§ Text to read
· · · · · · ·
Citation: Journal of Atmospheric and Oceanic Technology 40, 3; 10.1175/JTECH-D-21-0165.1

The temperature Jacobians from the final minimization iteration for the cloudy-sky analyses for CrIS band 745 (8.0 μm) and 1035 (6.2 μm) are shown in Fig. 5. For both bands, when cloud properties are provided, Jacobian peaks are evident within the cloud layer with peak magnitude a function of COD532nm consistent with the results for different cloud fractions presented by Okamoto (2013). Note, even for a COD532nm up to and above 1.00, the cloud is still transparent enough in the IR to allow signal from the lower atmosphere to impact measured radiances. Thus, while current cloudy-sky assimilation using overcast observations exhibits increased analysis accuracy in the upper troposphere, the Jacobians here suggest that assimilation of radiances from semitransparent clouds could increase accuracy below the cloud as well. Note, the impact of the highest clouds at 195 K cause the temperature Jacobian to go slightly negative within the cloud layer. This feature may be implicit within RTTOV as finite-difference testing showed molecular—primarily water vapor—optical depth increases as temperature increases within this layer. As such, temperature Jacobian calculations within this layer are negative even with the cloud present as cloud properties are held constant.

Fig. 5.
Fig. 5.

Analysis temperature Jacobians as a function of pressure for (a),(c) a cloud with cloud-top temperature of 210 K and 532 nm cloud optical depth between 0 and 0.5 and (b),(d) a cloud with cloud-top temperature between 195 and 228 K and an optical depth of 0.30. These simulations are for CrIS bands (a),(b) 745 corresponding to 8.0 μm and (c),(d) 1035 corresponding to 6.2 μm.
· · · · · · ·
§ Exercise instructions
1 – Answer these questions from the passage on cloudy-sky temperature Jacobians:
(a) What wavelength does CrIS band 1035 correspond to?
(b) What cloud-top temperature is used for the cloud in panels (a) and (c) of Fig. 5?
(c) According to the finite-difference testing, which molecular optical depth primarily increases as temperature increases within the cloud layer?
2 – Write a continuation of the passage on cloudy-sky temperature Jacobians, starting after its final sentence.
The lines that follow the passage are not needed for anything here.

§ Data section
· · · · · · ·
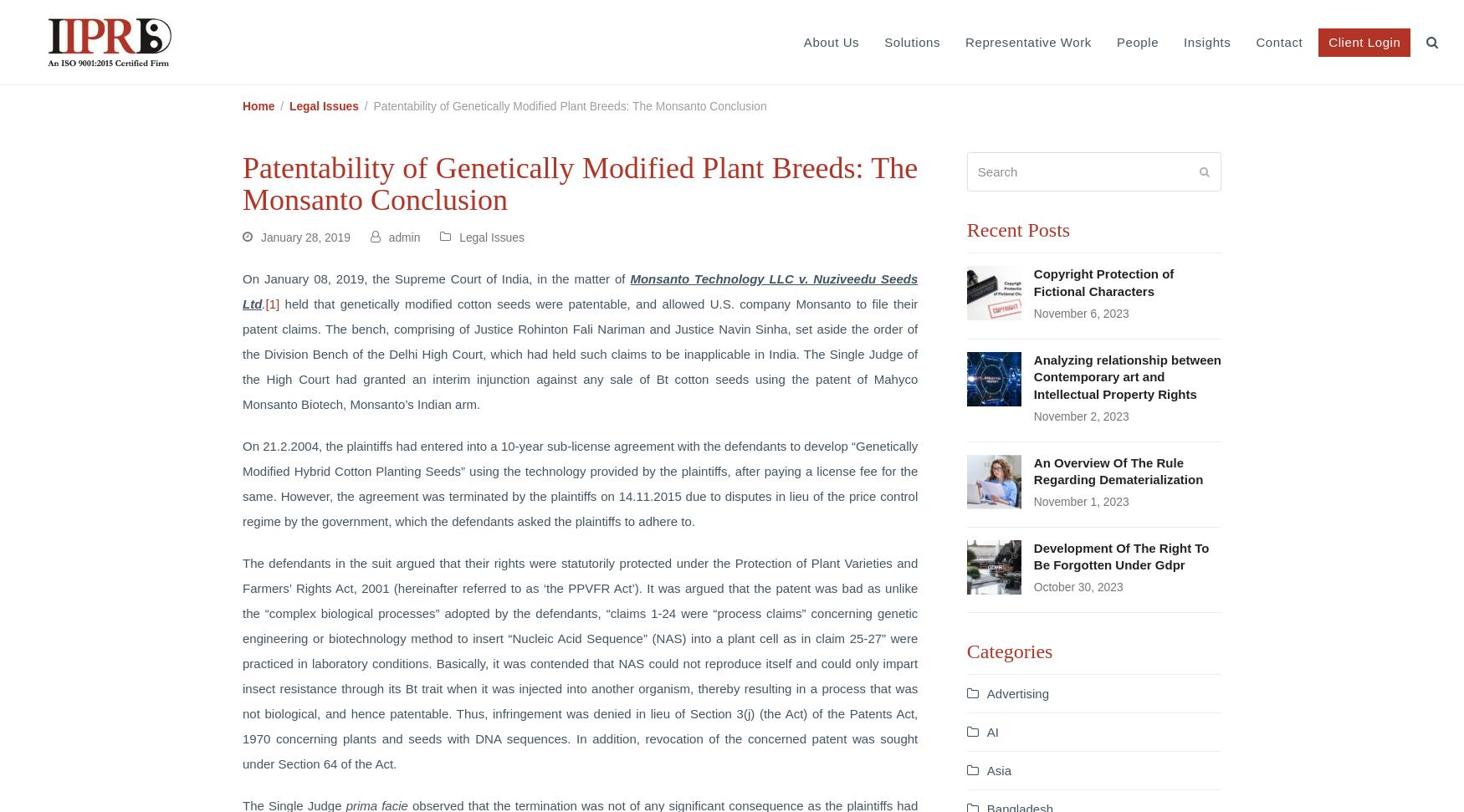 This screenshot has width=1464, height=812. I want to click on 'Analytics Support', so click(1294, 119).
· · · · · · ·
§ Per-task answers
1 –
(a) 6.2 μm
(b) 210 K
(c) Water vapor

2 –
Citation: Journal of Atmospheric and Oceanic Technology 40, 3; 10.1175/JTECH-D-21-0165.1

While the temperature Jacobians presented in Fig. 5 exhibit the response of the analysis when cloud is considered, it is important to understand system response when the cloud impacted radiances are assumed clear. As such, the temperature Jacobians from the final minimization iteration for the clear-sky assimilation runs are shown in Fig. 6. That is, these Jacobians represent the atmosphere retrieved using cloud-contaminated observations assuming the radiances are clear sky, whereas the Jacobians in Fig. 5 represent the true atmosphere. Thus, while there is no cloud in the background, cloud exists within the assimilated observation and causes error in the analysis. Figure 6 allows us to examine if and where the cloud impact is being aliased in the retrieved atmosphere. Since there are no clouds in the background or analysis, there is no Jacobian peak at the cloud layer. Instead, large peaks are present in the lower troposphere, likely due to large increases in moisture (and thus opacity at these wavelengths; shown in Fig. 4) in the lower troposphere. Thus, when cloudy radiances are assimilated, the error will be aliased through the atmospheric column, often lower in the troposphere where greater moisture and temperature values (and likely background error) can make compensatory changes. Thus, assimilation of cloud-contaminated radiances is likely to more impact on the lower troposphere than within the cloud layer. But, since all channels are assimilated here, even bands with Jacobian peaks at higher altitudes than the cloud may have sensitivity to the cloud. Thus, differences are expected both above and below the cloud.

Fig. 6.
Fig. 6.

As in Fig. 5, but when cloud is not included in the background or analysis (i.e., clear-sky assumption).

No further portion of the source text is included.